Stimmt, Kinder sind da noch deutlich unbedarfter. Wäre schön, wenn man sich ein bisschen was davon erhalten könnte, gerade in solchen Situationen. Wenn ich auch nicht unbedingt vor all den Menschen die Hosen hätte herunterlassen wollen ;-).
Viele Grüße,
Christina
Ja, sehr oft sah ich Kommilitonen mit blassem Gesicht vor ihrem Vortrag. Mich eingeschlossen. Meistens verheimlichten sie auch nicht, welche Belastung gerade da war. Auch meine Knie zitterten schon mal an einem Pult in Paris mit hunterten Zuhörern, viele bestens informiert (sie hatten auch schon mal ihre Konkurrenten zerrissen und in Vorträge hineingeschien).
Viele Kommilitonen sagten dann schon kurz vor dem Auftritt „ist jetzt egal – ich lass es jetzt einfach wie es kommt“.

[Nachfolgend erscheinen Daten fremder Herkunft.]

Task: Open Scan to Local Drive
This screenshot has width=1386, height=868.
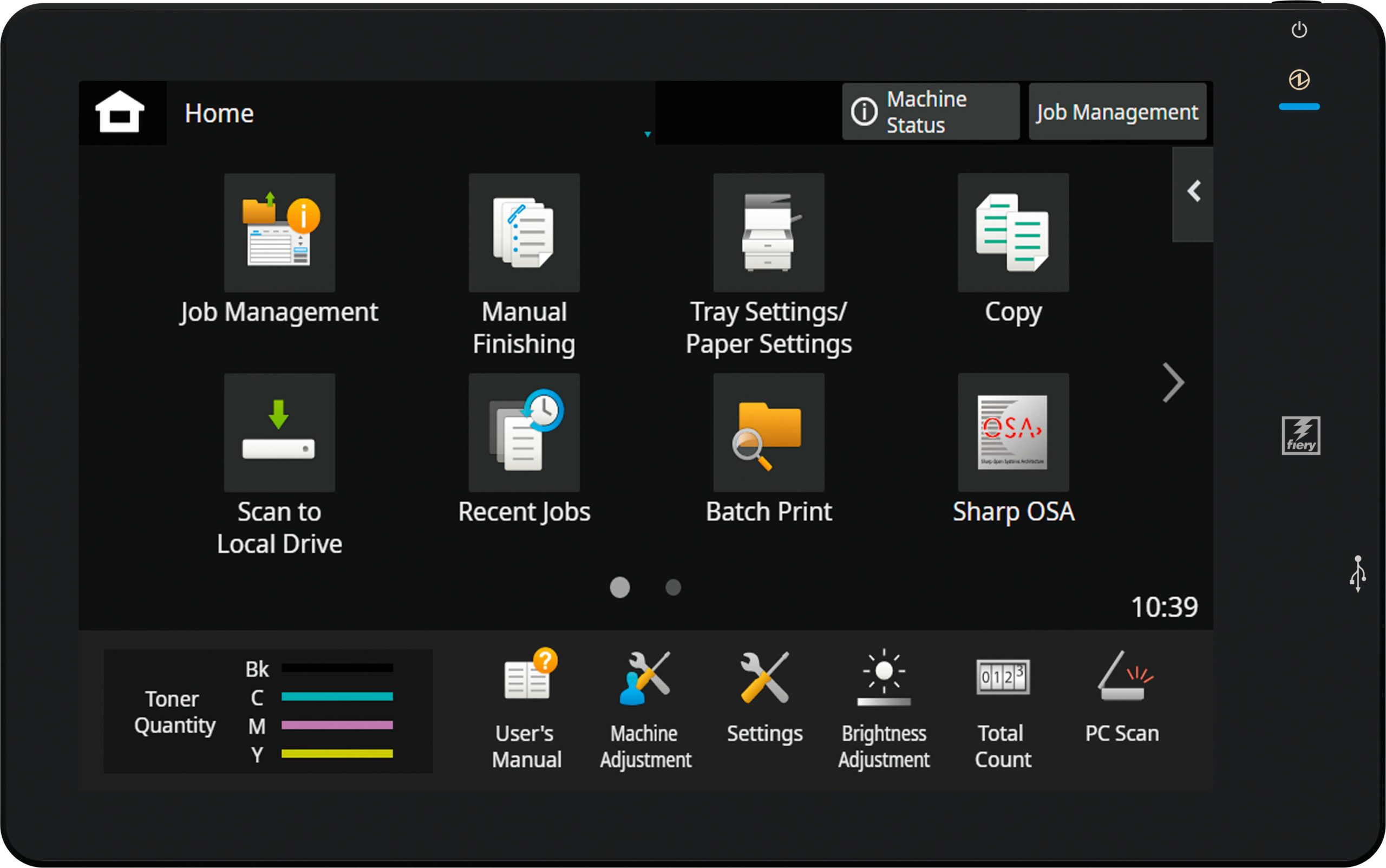Action: coord(279,432)
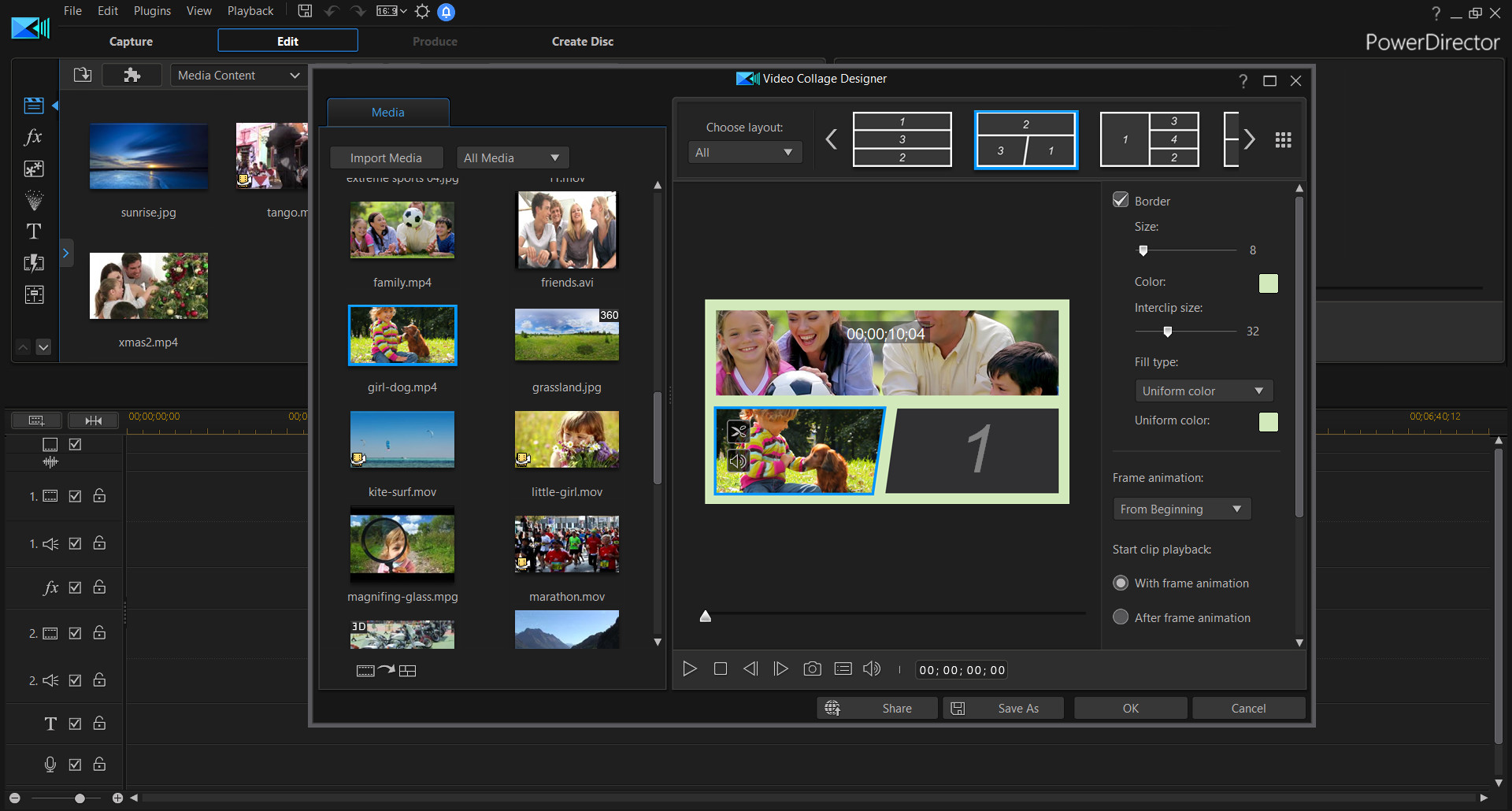Select the After frame animation radio button

pyautogui.click(x=1121, y=617)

Das kleine Ich zieht sich zurück mit dem Sich Fallen Lassen. Das Denken setzt aus vor dem Vortrag. Es wird irgendwie ruhig. Nur die ersten Stichpunkte anvisiert. Die ersten Worte fliessen. Alles egal. Irgendwie spontan. Ein Gefühl von geführt sein. Und es fliesst weiter. Das höhere Sein hat übernommen.
Hi Richard!
Oh, der Pariser Vortrag klingt auch beängstigend. Auch eine schöne Methode, sich dem „höheren Sein“ anzuvertrauen und einfach mal loszulassen. Klingt aber auch nicht gerade einfach. Muss ich noch üben ;).
Viele Grüße
Christina
Wunderbar geschrieben Christina.
Man konnte sich so gut in deine Situation mit dem unerbittlichsten Dozenten hineinversetzen.
Nach diesem Vortrag kann dich wenigstens nichts mehr bei Vorträgen aus der Bahn werfen. : )
Hallo Pina!
Danke für Dein liebes Feedback! Wäre schön, wenn ich für alle Zeiten gestählt aus diesem Erlebnis herausgegangen wäre … aber leider nein. Ich zittere immer noch in solchen Situationen. Aber manchmal gelingt es mir, die Sache doch etwas mit Humor zu nehmen und mir gegenüber etwas wohlwollender zu sein. Das ist ja auch schon einmal was.
Viele Grüße,
Christina
Ein sehr wichtiges Forschungsergebnis, um den zukünftigen Fauxpas (der kommt bestimmt) weniger ernst zu nehmen.
Und ja, es ist tatsächlich so, wir nehmen uns immer VIEL wichtiger, als es andere tun. Und genau das ist der Grund von sehr sehr vielen Problemen im Alltag.
Danke für den interessanten Gastbeitrag!
Hallo Gedankennomade!
Danke für Deinen netten Kommentar. Du hast recht, an Fauxpases mangelt es ja selten ;). Ich hoffe immer, dass mir das alles im richtigen Moment wieder einfällt.
Viele liebe Grüße,
Christina
Hallo Christiane,
toller Artikel! Ich schreibe nach jedem Tag meine 5 größten Erfolge auf. Das gibt mir auch mehr Selbstvertrauen.
MFG Philipp
Hey Philipp!
Vielen Dank! Stimmt, so ein Erfolgstagebuch ist ne super Idee!